Tucson declared October to be Solar Energy Month, and yesterday Arizona was recognized by the Washington D.C. Solar Foundation for leading the nation in jobs produced through solar energy. Ranked third behind California and Colorado, Arizona solar power provided nearly 5,000 jobs.
Tucson is one of 25 cities chosen in 2007 to lead the nation with solar incentives. Tucson is home to several solar panel manufacturing firms.
Tucson Electric Company (TEP) and Salt River Project were also recognized yesterday by the Washington based Solar Electric Power Association for their innovations in renewables. Arizona State also received an award for its commitment to solar power.
The government is subsidizing the heck out of solar and wind right now. They've subsidized the oil and gas industry for nearly one hundred years, so, this is nothing new.
Wind and solar are forever, petroleum products are finite. These are facts, and whether you believe in global warming or not, and whether you think for some reason it is okay to subsidize the gas and oil industry and not 'green' energy, because you have philosophical issue with 'green' anything is largely beside the point. Either America looks to these technologies now, or it looks to them after the other fuels have either played out or become inaccesible due to conflicts with ther nations.
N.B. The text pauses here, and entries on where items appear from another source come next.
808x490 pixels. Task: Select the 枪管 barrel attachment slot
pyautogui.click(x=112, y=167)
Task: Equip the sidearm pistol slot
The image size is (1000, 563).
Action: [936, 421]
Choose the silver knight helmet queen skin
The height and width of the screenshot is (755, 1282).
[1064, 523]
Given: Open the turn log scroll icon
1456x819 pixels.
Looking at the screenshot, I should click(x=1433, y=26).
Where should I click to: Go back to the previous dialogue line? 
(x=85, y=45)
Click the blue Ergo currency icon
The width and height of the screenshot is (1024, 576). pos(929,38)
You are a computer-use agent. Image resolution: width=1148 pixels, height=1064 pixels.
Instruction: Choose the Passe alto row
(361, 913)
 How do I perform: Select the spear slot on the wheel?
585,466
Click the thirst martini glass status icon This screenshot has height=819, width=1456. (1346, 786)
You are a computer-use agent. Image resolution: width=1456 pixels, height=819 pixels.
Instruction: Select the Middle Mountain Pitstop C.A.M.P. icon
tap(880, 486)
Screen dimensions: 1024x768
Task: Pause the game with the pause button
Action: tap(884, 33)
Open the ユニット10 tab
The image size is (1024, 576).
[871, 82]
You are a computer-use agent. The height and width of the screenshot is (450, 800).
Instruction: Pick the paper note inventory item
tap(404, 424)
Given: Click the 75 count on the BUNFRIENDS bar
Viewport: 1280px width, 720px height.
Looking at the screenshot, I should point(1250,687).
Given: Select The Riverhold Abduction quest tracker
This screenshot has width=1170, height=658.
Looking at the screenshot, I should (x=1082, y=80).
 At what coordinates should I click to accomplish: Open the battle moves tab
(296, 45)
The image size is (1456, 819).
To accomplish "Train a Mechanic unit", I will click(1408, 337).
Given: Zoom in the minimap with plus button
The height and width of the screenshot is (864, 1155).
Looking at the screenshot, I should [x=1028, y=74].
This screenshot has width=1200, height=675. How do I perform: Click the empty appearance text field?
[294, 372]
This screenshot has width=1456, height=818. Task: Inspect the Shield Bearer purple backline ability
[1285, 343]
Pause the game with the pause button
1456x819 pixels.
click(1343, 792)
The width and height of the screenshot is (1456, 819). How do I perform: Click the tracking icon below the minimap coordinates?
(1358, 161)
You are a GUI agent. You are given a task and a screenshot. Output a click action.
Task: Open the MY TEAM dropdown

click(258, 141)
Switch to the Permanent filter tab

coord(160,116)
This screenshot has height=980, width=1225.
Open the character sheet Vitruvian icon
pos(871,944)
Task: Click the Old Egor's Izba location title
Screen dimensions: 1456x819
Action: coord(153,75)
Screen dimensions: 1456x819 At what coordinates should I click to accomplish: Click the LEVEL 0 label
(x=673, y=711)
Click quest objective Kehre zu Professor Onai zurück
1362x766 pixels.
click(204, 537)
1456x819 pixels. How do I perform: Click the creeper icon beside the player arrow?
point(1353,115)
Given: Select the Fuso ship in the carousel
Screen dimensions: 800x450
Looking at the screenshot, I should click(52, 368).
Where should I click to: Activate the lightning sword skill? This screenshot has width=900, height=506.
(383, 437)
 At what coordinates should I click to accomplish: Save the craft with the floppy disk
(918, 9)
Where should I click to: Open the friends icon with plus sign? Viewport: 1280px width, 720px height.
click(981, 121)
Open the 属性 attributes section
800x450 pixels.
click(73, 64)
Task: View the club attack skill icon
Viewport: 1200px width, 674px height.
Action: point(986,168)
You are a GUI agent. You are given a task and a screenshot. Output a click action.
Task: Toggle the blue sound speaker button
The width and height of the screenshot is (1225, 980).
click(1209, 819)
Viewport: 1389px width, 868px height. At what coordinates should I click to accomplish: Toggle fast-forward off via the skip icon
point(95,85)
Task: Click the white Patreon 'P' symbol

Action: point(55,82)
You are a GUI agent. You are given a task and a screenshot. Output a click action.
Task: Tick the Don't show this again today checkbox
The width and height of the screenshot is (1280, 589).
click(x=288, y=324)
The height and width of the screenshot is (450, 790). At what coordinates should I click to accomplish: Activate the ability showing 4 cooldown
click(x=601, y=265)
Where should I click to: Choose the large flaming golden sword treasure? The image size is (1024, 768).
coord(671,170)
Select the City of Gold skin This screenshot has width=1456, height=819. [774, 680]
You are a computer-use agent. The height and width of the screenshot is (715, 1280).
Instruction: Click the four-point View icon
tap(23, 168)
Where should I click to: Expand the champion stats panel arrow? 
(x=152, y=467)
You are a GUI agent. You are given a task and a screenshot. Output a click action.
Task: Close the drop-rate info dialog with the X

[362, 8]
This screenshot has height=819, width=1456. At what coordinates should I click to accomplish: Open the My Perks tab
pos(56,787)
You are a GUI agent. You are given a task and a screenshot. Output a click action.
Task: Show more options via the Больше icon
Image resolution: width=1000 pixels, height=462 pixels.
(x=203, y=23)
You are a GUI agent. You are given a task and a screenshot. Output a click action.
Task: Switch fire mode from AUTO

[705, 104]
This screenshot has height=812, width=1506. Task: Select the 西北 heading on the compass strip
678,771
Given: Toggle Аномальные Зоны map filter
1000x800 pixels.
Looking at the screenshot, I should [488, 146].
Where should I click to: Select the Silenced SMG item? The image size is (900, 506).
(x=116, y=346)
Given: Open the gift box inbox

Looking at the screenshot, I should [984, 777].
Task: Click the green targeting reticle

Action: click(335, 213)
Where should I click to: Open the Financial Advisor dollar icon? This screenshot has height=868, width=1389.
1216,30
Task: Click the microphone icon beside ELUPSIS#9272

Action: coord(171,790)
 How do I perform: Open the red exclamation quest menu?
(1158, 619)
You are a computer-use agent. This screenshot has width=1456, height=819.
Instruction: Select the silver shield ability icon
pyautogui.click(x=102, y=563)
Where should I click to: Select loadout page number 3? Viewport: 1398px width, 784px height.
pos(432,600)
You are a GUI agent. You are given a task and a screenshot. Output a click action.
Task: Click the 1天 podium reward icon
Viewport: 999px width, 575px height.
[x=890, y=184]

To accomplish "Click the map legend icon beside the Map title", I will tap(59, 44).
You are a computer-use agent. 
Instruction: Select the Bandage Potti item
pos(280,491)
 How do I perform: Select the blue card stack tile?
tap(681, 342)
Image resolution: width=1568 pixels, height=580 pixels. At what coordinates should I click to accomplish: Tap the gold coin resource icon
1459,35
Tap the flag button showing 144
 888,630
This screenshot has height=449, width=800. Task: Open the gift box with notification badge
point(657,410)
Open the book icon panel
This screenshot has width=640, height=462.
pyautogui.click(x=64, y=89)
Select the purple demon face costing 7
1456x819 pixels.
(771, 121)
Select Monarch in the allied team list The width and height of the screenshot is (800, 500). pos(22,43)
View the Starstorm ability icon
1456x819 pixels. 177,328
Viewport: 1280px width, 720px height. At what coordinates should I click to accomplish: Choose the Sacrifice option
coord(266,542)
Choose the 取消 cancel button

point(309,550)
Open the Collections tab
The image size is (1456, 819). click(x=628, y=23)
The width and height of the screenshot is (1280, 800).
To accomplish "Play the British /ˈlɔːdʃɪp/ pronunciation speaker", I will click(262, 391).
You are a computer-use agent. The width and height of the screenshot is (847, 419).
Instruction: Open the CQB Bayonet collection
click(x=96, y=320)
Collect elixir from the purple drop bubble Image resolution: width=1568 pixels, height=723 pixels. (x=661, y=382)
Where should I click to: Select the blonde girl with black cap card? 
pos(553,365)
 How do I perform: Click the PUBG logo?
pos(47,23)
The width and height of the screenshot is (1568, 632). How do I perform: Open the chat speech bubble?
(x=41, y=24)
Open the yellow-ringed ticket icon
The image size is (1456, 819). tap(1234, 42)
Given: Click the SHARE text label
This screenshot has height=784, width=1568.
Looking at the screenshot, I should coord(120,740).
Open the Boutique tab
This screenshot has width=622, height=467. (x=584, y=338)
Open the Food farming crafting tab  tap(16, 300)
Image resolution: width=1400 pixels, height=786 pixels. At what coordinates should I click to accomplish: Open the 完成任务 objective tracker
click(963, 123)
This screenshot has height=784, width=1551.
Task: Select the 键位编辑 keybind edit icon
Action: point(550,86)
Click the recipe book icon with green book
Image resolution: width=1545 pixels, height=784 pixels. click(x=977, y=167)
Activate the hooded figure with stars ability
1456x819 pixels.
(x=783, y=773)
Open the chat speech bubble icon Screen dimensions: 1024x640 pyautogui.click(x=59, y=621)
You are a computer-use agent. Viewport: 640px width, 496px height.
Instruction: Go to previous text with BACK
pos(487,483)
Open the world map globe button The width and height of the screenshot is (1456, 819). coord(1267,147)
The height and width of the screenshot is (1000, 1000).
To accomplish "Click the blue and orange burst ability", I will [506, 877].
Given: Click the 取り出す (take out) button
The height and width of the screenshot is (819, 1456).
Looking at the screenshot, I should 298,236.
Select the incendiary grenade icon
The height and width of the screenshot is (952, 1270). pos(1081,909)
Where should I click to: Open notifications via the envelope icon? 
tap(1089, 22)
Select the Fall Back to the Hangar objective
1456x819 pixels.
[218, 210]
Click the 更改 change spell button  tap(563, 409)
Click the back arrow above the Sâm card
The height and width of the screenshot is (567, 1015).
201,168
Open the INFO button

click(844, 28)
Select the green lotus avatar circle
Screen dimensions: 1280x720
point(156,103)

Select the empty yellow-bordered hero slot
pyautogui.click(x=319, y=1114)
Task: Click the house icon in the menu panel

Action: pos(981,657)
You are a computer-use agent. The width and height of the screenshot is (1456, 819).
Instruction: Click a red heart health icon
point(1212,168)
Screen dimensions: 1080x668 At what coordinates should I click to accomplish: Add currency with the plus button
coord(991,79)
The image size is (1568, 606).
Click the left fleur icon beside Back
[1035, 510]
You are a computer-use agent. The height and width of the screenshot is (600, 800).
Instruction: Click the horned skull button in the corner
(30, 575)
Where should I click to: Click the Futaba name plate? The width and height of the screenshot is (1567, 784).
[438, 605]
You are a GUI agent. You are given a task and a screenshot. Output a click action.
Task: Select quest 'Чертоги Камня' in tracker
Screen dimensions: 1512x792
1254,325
America also needs to embrace the worldwide movement away from non-renewables if they wish to be leaders in the industry. Innovation only comes from fearlessly looking to the future, not clinging desperately to the past.
Tucson is making an effort to go solar, and every day more and more solar panels spring up all over town. The cost today of a solar water heater is almost the same as a standard water heater, it is almost stupid to replace a dead water heater with a standard water heater when TEP or Trico electric (depending on where you live), the state and the federal government will give you breaks and rebates to install a solar one.
Wind Turbines are not as popular in Tucson, because the winds here are not worth the effort, but their history here, as elsewhere goes back more than 100 years. All those windmills dotting the landscape around town aren't decorative, they're pulling water out of the grond to fill livestock tanks and water storage tanks for homes.
Along the eastern edges of Tucson, in the Empires and south into Sonoita and Elgin the winds are much more steady, and perhaps with time instead of a steady decline in functioning windmills in southern Arizona, there will be a resurgance. One of the leaders in US wind turbines is Southwestern Wind Power located up in Flagstaff. They announced an agreement in June of this year with Home Depot to begin selling their turbines through Home Depot stores in windy locations.
Regardless of the source used, energy that isn't harvested from the ground will begin to decline over the next several hundred years, whether due to their disappearance, or better more economical ways to harvest renewables, and Tucson, and Arizona should be leading the way.